This is a very deep and important question. First, consider what generates the membrane potential- the 'battery' of a cell. For mammalian cells, this is the Na-K ATPase transporter. This membrane protein imports 3 Na ions and exports 2 K ions at the cost of hydrolyzing 1 molecule of ATP. What this means is that the ion concentrations within the cytosol (or equivalently, the ion gradients across the cell membrane) are set by how much energy can be extracted from hydrolyzing a molecule of ATP.
This is a critical point to understand- the membrane potential can be equivalently expressed in terms of an osmotic gradient or as a charge gradient (or both). This is called "Gibbs-Donnan equilibrium" and it can be derived from the Nernst equation which relates free energy changes to osmotic and electrical gradients. For ions with a single excess charge, a concentration gradient of 1:10 across a membrane at 30C provides a 60mV potential difference- the 'resting' potential.
So why does hydrolyzing a single molecule of ATP provide 60mV of energy? That value comes from the fact that your cells have a lot more ATP than they would have at equilibrium: the relative concentrations of ATP and ADP, [ATP]/[ADP], are *way* out of equilibrium. How far from equilibrium? The equilibrium ratio is 0.0000001, your cytosol is at 1000- that's 10 orders of magnitude away from equilibrium! Hydrolyzing ATP provides energy (free energy) as [ATP]/[ADP] falls to equilibrium- 57 kJ/mol, or 590 mV, assuming a single ATP molecule gives all it's energy to a single charge (the calculation is correct, but I can't account for the discrepancy with the resting potential). So how do your cells keep making ATP, and where does *that* energy come from?
ATP is synthesized in
mitochondria- the ATP synthase protein is located on the inner membrane of
mitochondria, functionally located at the end of the 'chemiosmotic protein circuit'. The central concept here is the same as above, but the reverse direction: movement of protons across a membrane drives the synthesis of ATP. This process is the
mitochondrial respiratory chain and begins with the breakdown of glucose into acetyl CoA, which then enters the citric acid cycle and oxidative phosphorylation, resulting the production of ATP (and another important molecule, NADH). It's important to note that the membrane potential of
mitochondria is much higher than 60mV- IIRC it's closer to 220 mV.

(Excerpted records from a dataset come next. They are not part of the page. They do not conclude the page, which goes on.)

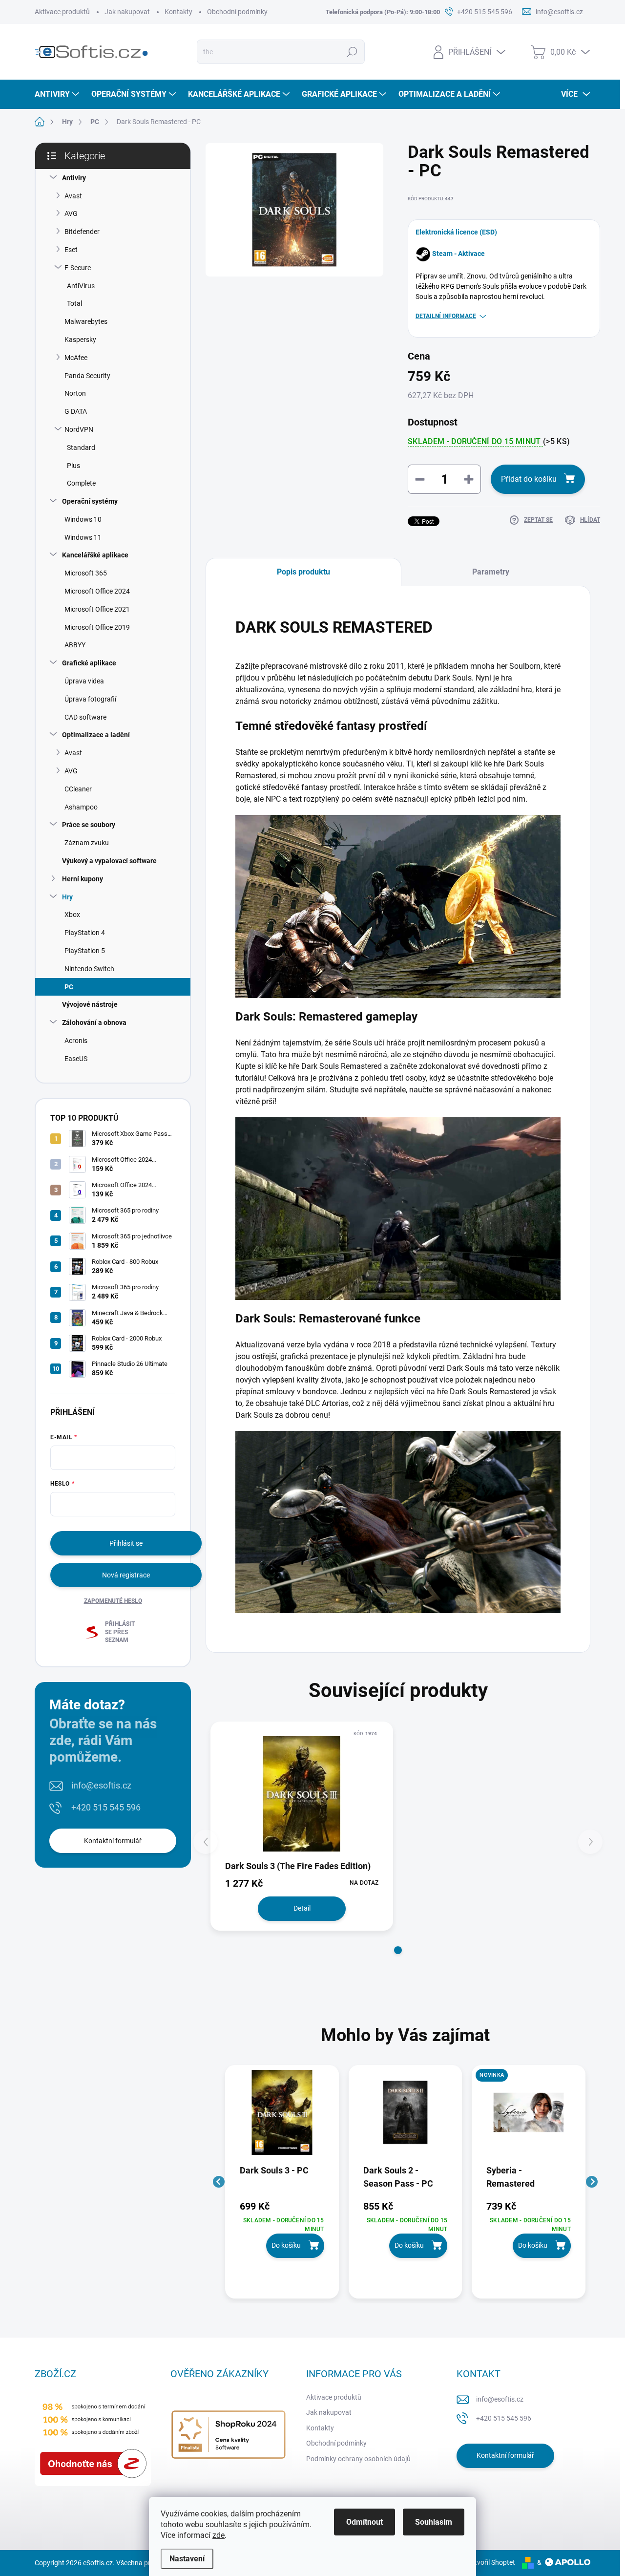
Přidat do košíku (529, 479)
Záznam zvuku (86, 843)
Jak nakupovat (127, 12)
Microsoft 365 (85, 573)
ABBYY (74, 645)
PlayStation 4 (84, 933)
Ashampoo (81, 807)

Why glucose (or sugars in general)? Because it burns- seriously. The process of generating ATP from glucose is chemically equivalent to combustion, only at a much slower rate, so that maximal free energy can be extracted.
An excellent book for this is "Bioenergetics", by Nicholls and Ferguson.
Edit: I guess I didn't actually answer your question- the answer is that the membrane resting potential is set by how efficiently
mitochondria convert the energy of burning sucrose into a proton gradient.